Khanchit Khirisutchalual / iStock

Selon une étude conjointe de KPMG International et de l’Université de Melbourne, le Canada figure parmi les pays possédant les plus bas niveaux de formation en intelligence artificielle (IA) et de confiance en celle-ci. 

Intitulée « Utilisation de l’intelligence artificielle, confiance et point de vue : une étude de 2025 à l’échelle mondiale », cette analyse internationale est basée sur les réponses de plus de 48 000 personnes issues de 30 économies avancées et de 17 administrations émergentes, entre novembre 2024 et janvier 2025.

Des 1 025 personnes sondées au Canada, 51 % étaient des femmes et 49 % des hommes ; 10 % étaient âgées de 18 à 24 ans ; 34 %, de 25 à 44 ans ; 33 %, de 45 à 64 ans ; et 23 % avaient au moins 65 ans.

L’étude place le Canada au troisième rang… en partant de la fin, sur un total de 47 pays évalués pour leur performance en matière de formation en intelligence artificielle. Parmi les 30 économies avancées définies par le Fonds monétaire international (FMI), le Canada se classe également juste devant l’avant-dernier.

En ce qui concerne la confiance dans les systèmes d’IA, le Canada occupe les 42e et 25e rangs, respectivement.

Selon Benjie Thomas, chef de la direction et associé principal chez KPMG au Canada, « [l] e faible degré de formation en IA des Canadiens les empêche de faire confiance à la technologie, et cela représente un obstacle majeur à son adoption.

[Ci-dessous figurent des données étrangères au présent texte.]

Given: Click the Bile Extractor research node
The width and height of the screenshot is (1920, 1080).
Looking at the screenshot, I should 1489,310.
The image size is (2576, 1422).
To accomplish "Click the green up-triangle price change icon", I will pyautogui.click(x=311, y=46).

Plus ils en sauront sur l’IA, plus ils seront susceptibles d’y faire confiance et de l’utiliser ».

UNE FORMATION LIMITÉE

Le sondage portait sur trois domaines principaux :

  • la formation,
  • les connaissances
  • et l’efficacité en matière d’IA.

Moins du quart (24 %) des répondants canadiens ont déclaré avoir reçu une formation sur l’IA, contre 39 % à l’échelle mondiale.

Moins de quatre Canadiens sur dix (38 %) ont dit posséder une connaissance modérée ou élevée de l’IA, comparativement à 52 % à l’échelle mondiale.

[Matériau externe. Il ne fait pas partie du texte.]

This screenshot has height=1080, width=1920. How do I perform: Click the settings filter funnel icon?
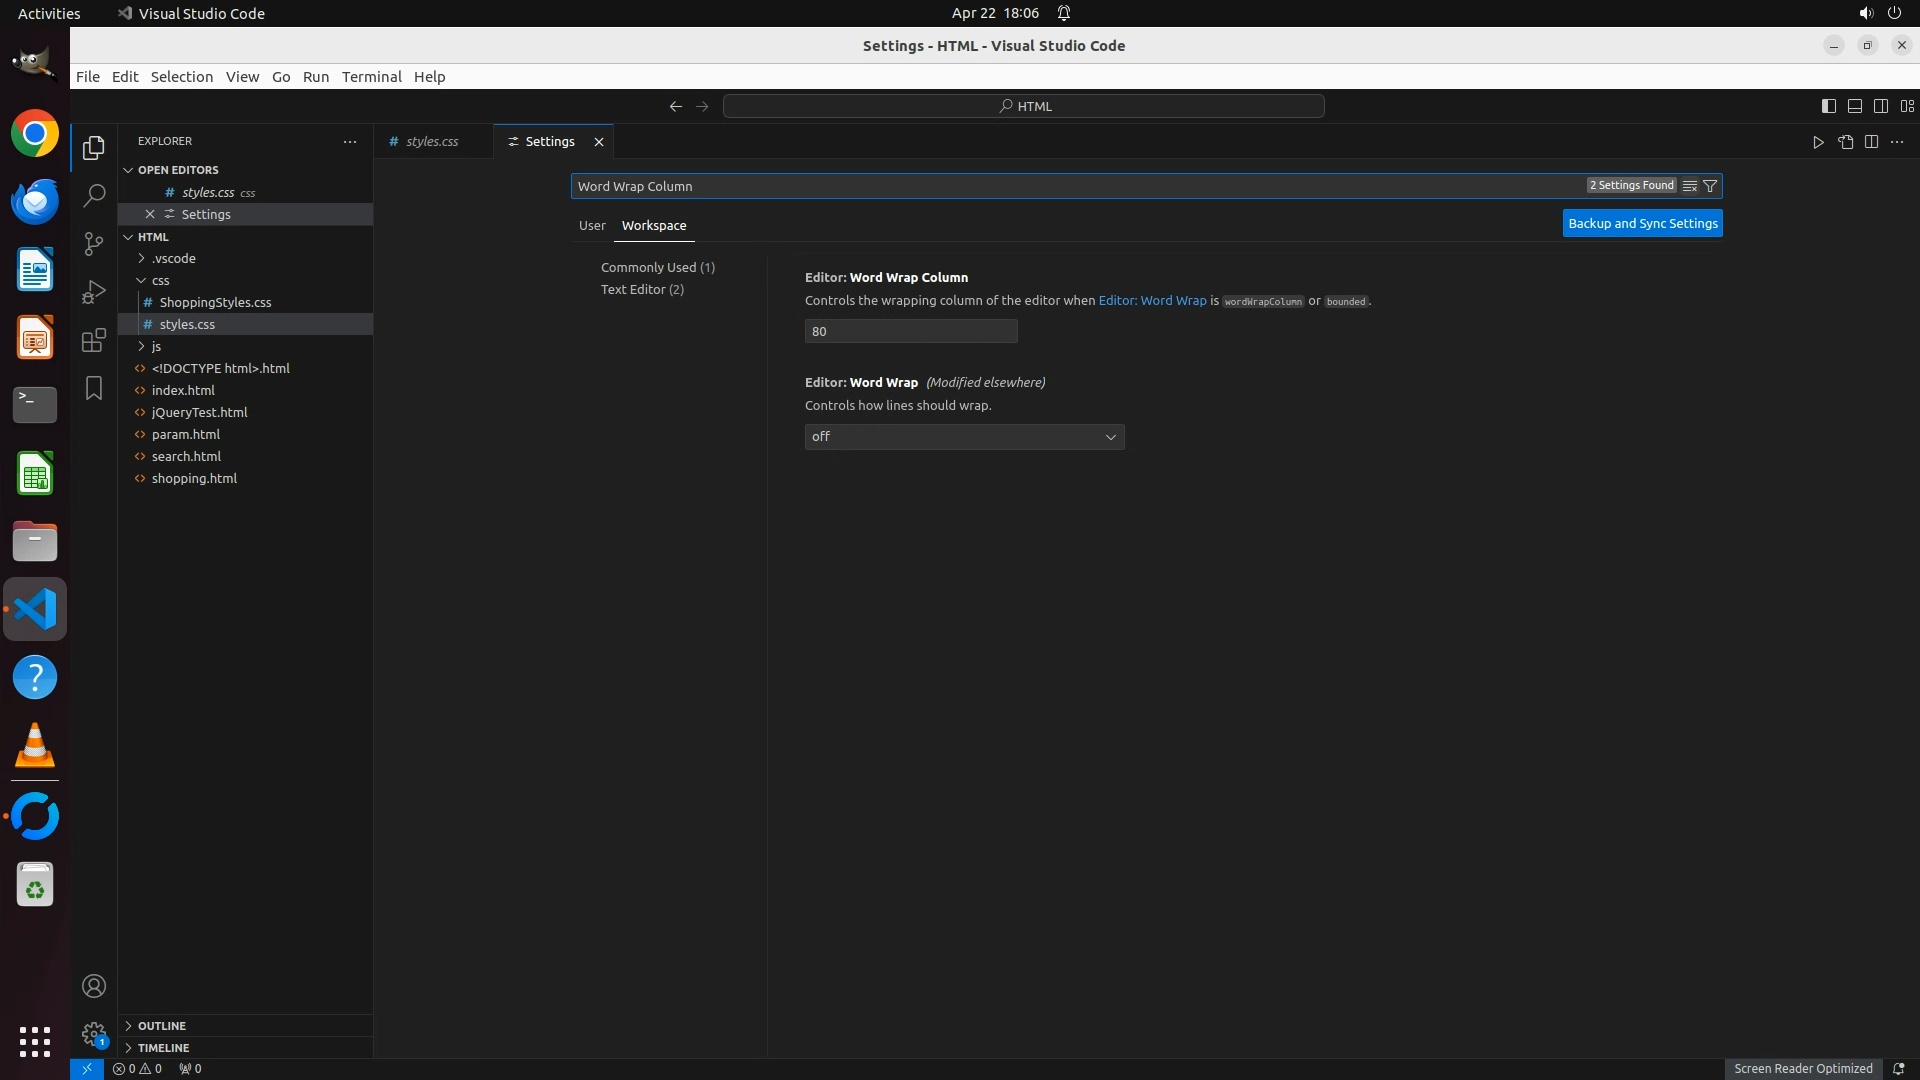pos(1710,186)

Quant à leur capacité d’utiliser, de communiquer ou d’évaluer des réponses générées par cette technologie, seulement 47 % des Canadiens ont affirmé pouvoir utiliser l’IA efficacement, contre 60 % à l’échelle mondiale.

UN MANQUE DE CONFIANCE DU PUBLIC

Un faible degré de formation en IA mine la confiance dans les systèmes fondés sur cette technologie, indique KPMG.

Selon le sondage, seulement 34 % des répondants du Canada sont disposés à faire confiance à l’information provenant de l’IA, contre 46 % à l’échelle mondiale, et seulement la moitié des Canadiens approuvent ou acceptent l’utilisation de l’IA (72 % dans le monde).

En outre, 46 % des Canadiens croient que les risques liés à l’IA l’emportent sur les avantages (32 % à l’échelle mondiale), même si moins d’entre eux (39 %) ont connu ou observé des résultats négatifs liés à l’utilisation de cette technologie (43 % dans le monde).

Parmi les inquiétudes, 87 % d’entre eux ont exprimé une préoccupation modérée ou élevée à l’égard des risques liés à la cybersécurité, mais seuls 32 % ont déclaré avoir personnellement subi une intrusion informatique ou en avoir été témoin. 

Les violations en matière de vie privée ou de propriété intellectuelle constituent également une préoccupation majeure, 86 % des Canadiens exprimant une préoccupation modérée ou élevée à ce sujet, alors que seulement 38 % en ont fait l’expérience.

UN APPEL À UNE RÉGLEMENTATION PLUS STRICTE

Les Canadiens ont une idée claire quant à leurs attentes pour favoriser une plus grande confiance dans l’IA.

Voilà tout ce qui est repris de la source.